3,273 posts, read 1,740,909 times
Reputation: 2458
Quote:
Originally Posted by illinoisphotographer View Post
Growth has not slowed to a standstill in CO. Not sure what "delusion" you have.

If we were talking IL or West Virginia I can see your point where there is negative population growth. But CO had a 10% growth from 2010 to 2016 adding over half a million people.

Rising interest rates might make people hesitate on budget constraints, but if you're going to buy a home, then you're going to buy a home regardless. The mortgages today are significantly better than the mortgages of the early-mid 2000's and people aren't going to be defaulting on them like they were before.

The strengthening dollar only matters on imports/exports, not internal commerce.
You apparently don't see how everything interconnected, particularly since 80% of the US economy is predicated on services.
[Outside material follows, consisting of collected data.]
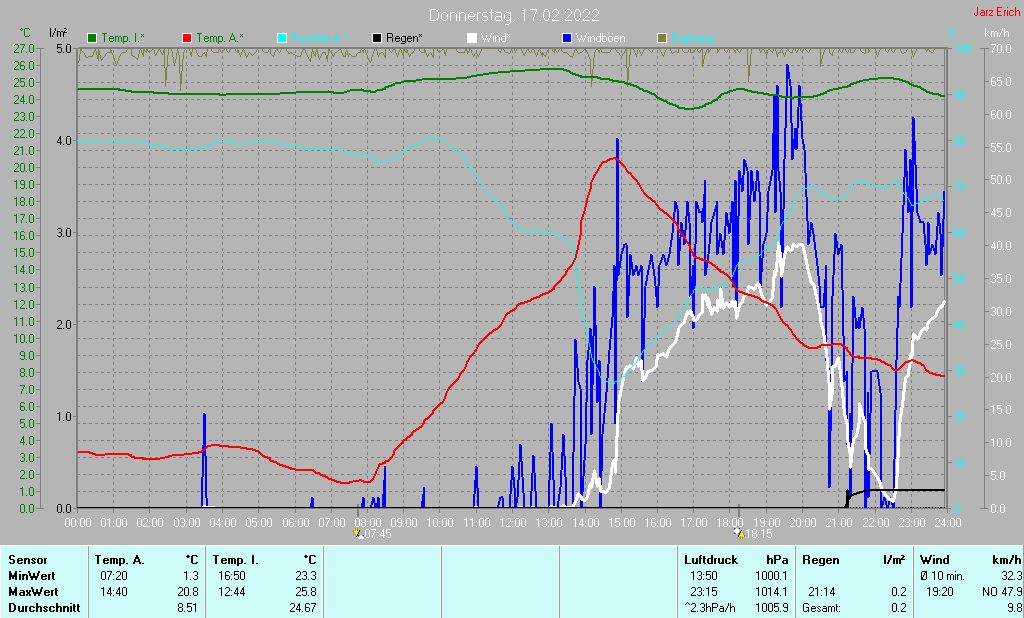This screenshot has width=1024, height=618.
Task: Select the Temp. A. column header
Action: click(120, 560)
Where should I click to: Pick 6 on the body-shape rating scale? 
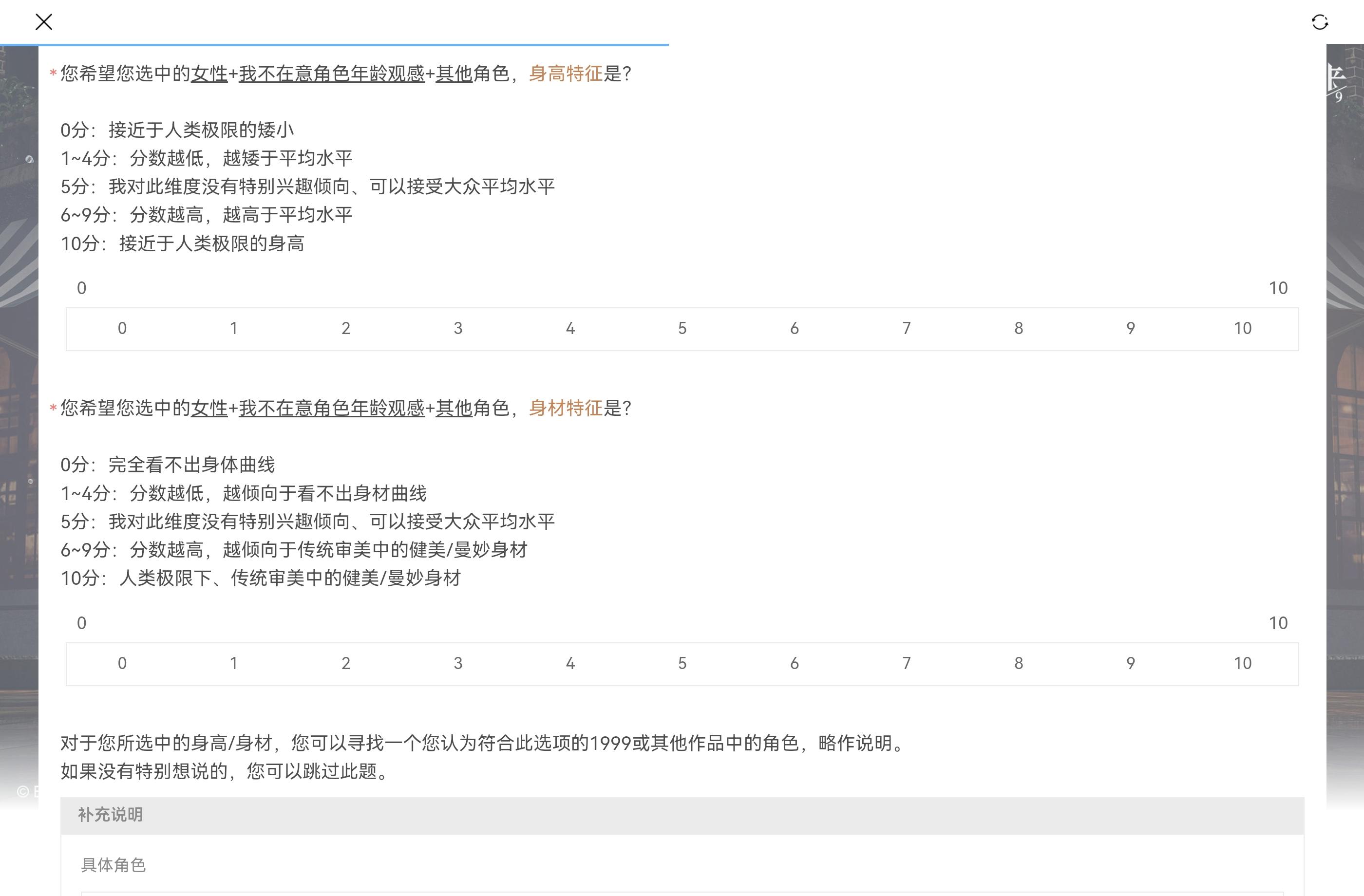(x=795, y=663)
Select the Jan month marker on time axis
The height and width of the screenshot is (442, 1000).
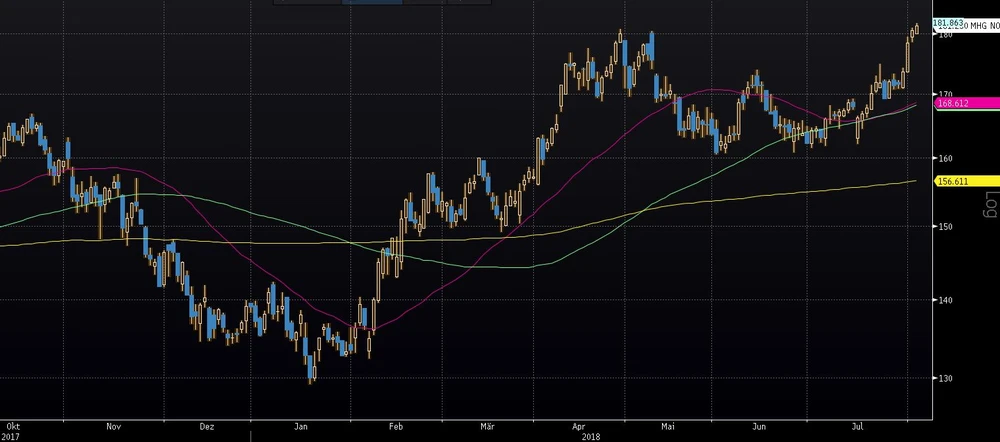point(301,425)
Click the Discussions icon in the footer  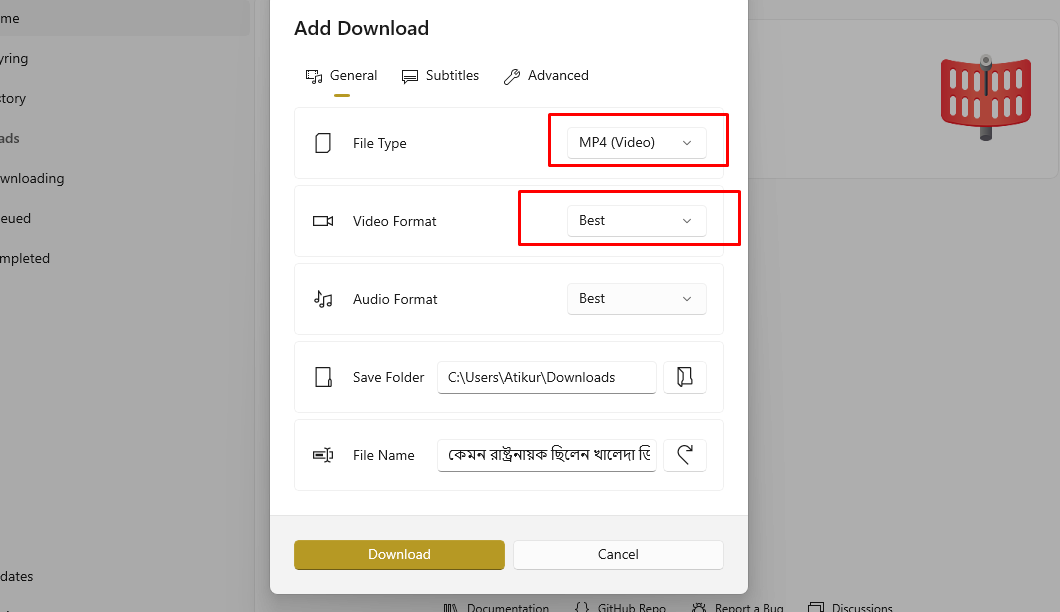pos(817,606)
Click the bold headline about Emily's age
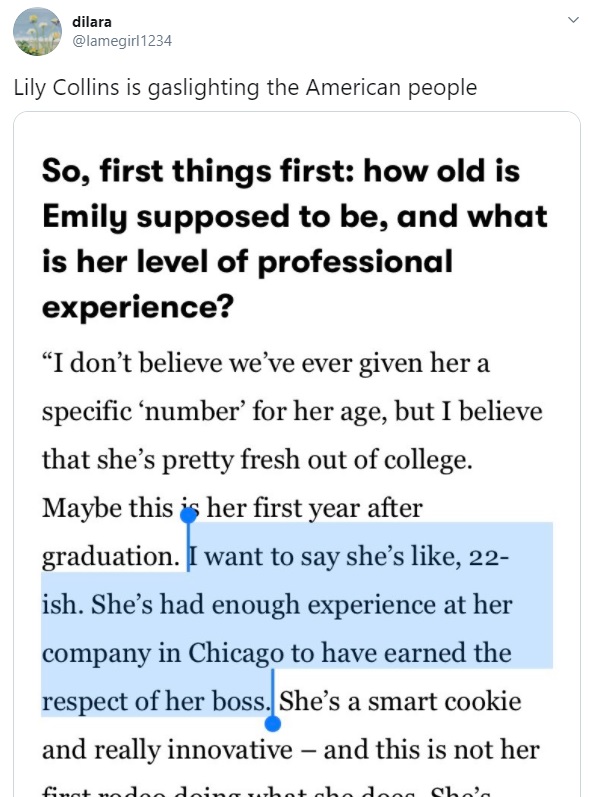This screenshot has height=797, width=589. [295, 238]
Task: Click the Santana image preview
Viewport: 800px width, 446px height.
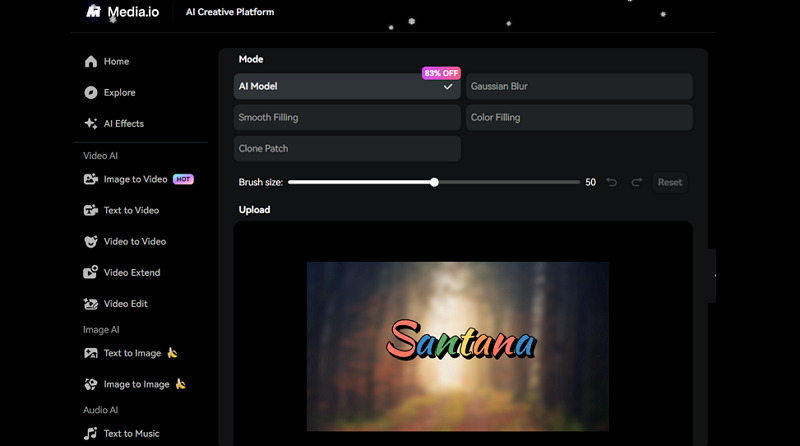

Rising interest rates make the cost of doing business higher across the board. This is a problem when people have been using a tremendous amount of leverage to fund, in many cases, what will prove to be an artificial and unsustainable economy causing significant inflation of almost every single asset class.

Do you know what happens after inflation? Deflation.

Currently, there are multiple asset classes that are under extreme pressure, and all it takes is the failure of one major asset class to cause a global liquidity crises due to the magnitude of derivative contracts.

You don't have the experience to see these things, but you're about to have a rude awakening if you think everything is "hunky dory."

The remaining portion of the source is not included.